• What to work on:
1 - Translate this sentence from the brokered convention article into Spanish: "A brokered convention occurs when no single candidate has achieved the required simple majority of delegates necessary before the first official vote for a political party’s presidential nomination."
2 - Recast part of the records as a Markdown table with the columns Row and Line, numbering each row and skipping blank lines. Begin at the line of the records that has "Where should I click to: Click the Website" and stop after the one that has "pyautogui.click(x=908, y=383)".

• Document section:
++++
A Brokered GOP Convention Would Be Chaos — And Is Entirely Possible

If you're into falling headfirst into political theory rabbit holes, you're gonna LOVE the GOP this summer.

Picture, if you will, the three Republicans leading the race for presidential nominee: There’s Donald Trump, a tuna salad sandwich with a white supremacist problem (because, it turns out, when you blow that racism dog whistle, you’re going to get a bunch of racists following behind your truck. Who knew?). There’s Ted Cruz, who is Going to Dismantle the IRS, or not, because Ted Cruz would say anything — anything — to win voters, and is a week away from promising us all a puppy if we’re very, very good. And there’s Marco Rubio, who is beloved by the same residents of Northern Virginia who talk about Alexandria like it’s a center of civilization akin to Hong Kong ("Our Whole Foods is uniquely diverse!").

Now picture these three men, along with their surrogates and their supporters and their worst enemies, gathered all in one place, with no single candidate possessing the 1,237 delegates needed to hold a simple majority and secure the Republican nomination.

Cleveland, July, 2016. The Republican National Convention.

That’s right. Brokered convention time.

A brokered convention occurs when no single candidate has achieved the required simple majority of delegates necessary before the first official vote for a political party’s presidential nomination. It hasn’t happened since 1952. Since then, we’ve entered most party conventions with a clear front-runner.* But if neither Cruz nor Rubio drops out, and the Republican Party really, really doesn’t want to have Donald "Who is this 'David Duke' fellow again?" Trump as its nominee for president, the front-runner might not have the delegates necessary to secure a run for the White House — and, hypothetically, could lose the nomination in Cleveland.
++++
(Dataset items)

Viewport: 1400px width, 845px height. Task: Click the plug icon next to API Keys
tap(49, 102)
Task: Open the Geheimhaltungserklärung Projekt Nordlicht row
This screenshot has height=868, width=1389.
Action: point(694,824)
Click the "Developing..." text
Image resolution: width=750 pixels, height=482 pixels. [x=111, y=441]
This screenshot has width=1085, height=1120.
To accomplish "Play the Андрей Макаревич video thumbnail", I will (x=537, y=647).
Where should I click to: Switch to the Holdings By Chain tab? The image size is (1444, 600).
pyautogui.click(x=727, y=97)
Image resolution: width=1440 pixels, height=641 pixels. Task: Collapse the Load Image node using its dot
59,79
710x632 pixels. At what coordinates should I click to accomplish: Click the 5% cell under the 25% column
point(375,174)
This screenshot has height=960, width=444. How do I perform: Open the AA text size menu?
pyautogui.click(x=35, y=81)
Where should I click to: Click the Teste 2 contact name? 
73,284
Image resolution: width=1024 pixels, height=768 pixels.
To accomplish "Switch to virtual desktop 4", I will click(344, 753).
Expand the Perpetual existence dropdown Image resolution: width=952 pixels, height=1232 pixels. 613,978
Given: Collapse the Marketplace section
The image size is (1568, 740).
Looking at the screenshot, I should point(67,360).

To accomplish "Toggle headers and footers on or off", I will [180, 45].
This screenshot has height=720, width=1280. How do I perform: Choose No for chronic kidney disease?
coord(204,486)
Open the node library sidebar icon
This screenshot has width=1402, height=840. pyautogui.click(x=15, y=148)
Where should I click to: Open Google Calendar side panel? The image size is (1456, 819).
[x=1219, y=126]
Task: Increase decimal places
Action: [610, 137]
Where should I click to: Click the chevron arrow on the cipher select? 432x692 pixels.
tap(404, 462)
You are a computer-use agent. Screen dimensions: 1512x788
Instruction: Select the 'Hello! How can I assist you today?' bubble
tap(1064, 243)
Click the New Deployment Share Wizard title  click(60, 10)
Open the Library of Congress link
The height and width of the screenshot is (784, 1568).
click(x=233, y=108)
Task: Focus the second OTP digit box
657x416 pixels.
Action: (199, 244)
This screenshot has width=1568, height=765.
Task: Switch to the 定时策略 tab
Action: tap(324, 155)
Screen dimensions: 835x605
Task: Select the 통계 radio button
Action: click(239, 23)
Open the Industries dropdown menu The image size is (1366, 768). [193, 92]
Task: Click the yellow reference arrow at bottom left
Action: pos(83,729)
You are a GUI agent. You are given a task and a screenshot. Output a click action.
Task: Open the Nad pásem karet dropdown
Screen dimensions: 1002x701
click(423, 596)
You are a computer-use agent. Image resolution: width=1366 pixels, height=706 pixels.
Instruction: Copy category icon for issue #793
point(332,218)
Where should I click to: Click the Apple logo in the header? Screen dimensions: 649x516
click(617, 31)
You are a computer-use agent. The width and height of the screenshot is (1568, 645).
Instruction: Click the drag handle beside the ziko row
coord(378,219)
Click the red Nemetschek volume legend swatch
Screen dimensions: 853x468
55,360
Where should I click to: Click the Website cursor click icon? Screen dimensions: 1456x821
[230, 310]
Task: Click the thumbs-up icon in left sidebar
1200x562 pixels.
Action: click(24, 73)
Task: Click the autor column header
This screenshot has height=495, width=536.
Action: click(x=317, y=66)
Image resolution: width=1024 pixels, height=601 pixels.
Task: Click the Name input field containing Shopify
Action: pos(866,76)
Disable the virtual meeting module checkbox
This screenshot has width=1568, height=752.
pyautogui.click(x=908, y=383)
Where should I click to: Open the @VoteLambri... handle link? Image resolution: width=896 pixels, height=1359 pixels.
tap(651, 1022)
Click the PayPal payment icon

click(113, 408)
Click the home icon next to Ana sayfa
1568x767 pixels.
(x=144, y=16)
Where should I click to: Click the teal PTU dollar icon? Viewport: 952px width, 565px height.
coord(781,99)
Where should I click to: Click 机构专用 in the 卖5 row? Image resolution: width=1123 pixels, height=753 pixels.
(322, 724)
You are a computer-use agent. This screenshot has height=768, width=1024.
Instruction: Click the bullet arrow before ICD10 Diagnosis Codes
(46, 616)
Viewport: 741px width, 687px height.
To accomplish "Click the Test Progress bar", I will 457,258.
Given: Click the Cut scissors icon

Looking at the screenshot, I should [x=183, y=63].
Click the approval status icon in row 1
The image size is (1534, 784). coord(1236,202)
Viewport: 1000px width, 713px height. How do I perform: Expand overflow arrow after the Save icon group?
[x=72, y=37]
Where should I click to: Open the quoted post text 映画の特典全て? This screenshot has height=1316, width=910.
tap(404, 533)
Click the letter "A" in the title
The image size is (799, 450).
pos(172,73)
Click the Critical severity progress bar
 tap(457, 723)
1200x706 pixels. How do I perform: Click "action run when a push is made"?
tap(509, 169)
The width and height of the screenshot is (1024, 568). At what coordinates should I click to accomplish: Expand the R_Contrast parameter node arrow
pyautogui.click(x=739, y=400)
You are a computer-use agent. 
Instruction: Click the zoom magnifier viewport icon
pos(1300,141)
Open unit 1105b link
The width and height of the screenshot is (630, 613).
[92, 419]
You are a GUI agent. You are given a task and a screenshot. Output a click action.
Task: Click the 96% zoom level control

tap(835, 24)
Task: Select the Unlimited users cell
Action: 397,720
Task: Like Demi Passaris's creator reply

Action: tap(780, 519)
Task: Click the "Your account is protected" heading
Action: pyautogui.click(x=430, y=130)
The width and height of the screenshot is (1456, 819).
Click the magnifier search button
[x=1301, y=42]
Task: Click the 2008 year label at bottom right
++++
• Solutions:
1 - Una convención negociada ocurre cuando ningún candidato ha alcanzado la mayoría simple de delegados requerida antes de la primera votación oficial para la nominación presidencial de un partido político.

2 -
| Row | Line |
|---|---|
| 1 | Where should I click to: Click the Website cursor click icon? Screen dimensions: 1456x821 |
| 2 | [230, 310] |
| 3 | Task: Click the thumbs-up icon in left sidebar |
| 4 | 1200x562 pixels. |
| 5 | Action: click(24, 73) |
| 6 | Task: Click the autor column header |
| 7 | This screenshot has height=495, width=536. |
| 8 | Action: click(x=317, y=66) |
| 9 | Image resolution: width=1024 pixels, height=601 pixels. |
| 10 | Task: Click the Name input field containing Shopify |
| 11 | Action: pos(866,76) |
| 12 | Disable the virtual meeting module checkbox |
| 13 | This screenshot has width=1568, height=752. |
| 14 | pyautogui.click(x=908, y=383) |